Although rain interrupted the Trunk or Treat project on Halloween at Overland Baptist Church, St. Louis, it didn't stop the congregation's ministry. Instead, Overland members ministered through "Trunk or Re-Treat, the not-so-soggy sequel to Halloween" on Nov. 13.
About 10 minutes after members opened their annual Trunk or Treat project on Halloween weekend, it began to sprinkle.
Gradually, the intensity picked up and the newly resurfaced church parking lot became as "slick as glass," pastor David Johnson said. "The church wasn't left any choice [but to cancel] because of safety," he said.

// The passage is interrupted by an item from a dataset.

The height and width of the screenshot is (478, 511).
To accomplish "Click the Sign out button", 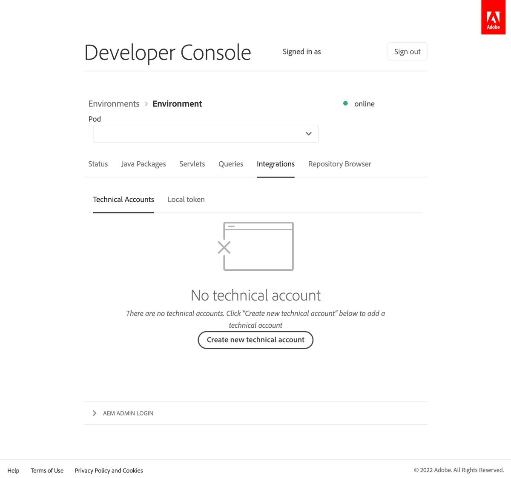I will [407, 51].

Johnson said he was concerned someone could fall and break a bone on the slippery pavement.
In addition, several parents parked along a road that borders the church's lot in an effort to avoid the rain. Johnson was afraid of the possibility of an auto-pedestrian accident.
Although the turnout for the Trunk or Re-Treat project wasn't as high as that for past Trunk or Treat events, Overland members were pleased with the outreach opportunity. About 80 people attended the delayed event.
"They tended to be families connected to the church — friends and relatives of members or families that live in close proximity," Johnson said.
"[The ministry] is always positive. Even though this one was not as large, we still had an opportunity to talk with people."
The pastor said information about the date change spread largely by word of mouth and by posting it on the church's marquee.
Overland Baptist members began the ministry after one of the children in the church was hit by a car while trick-or-treating in 1998. Seven children at the hospital to which the child was taken died that year.
"Trunk or Treat has turned out to be a wonderful opportunity," Johnson said. "We meet new families every year."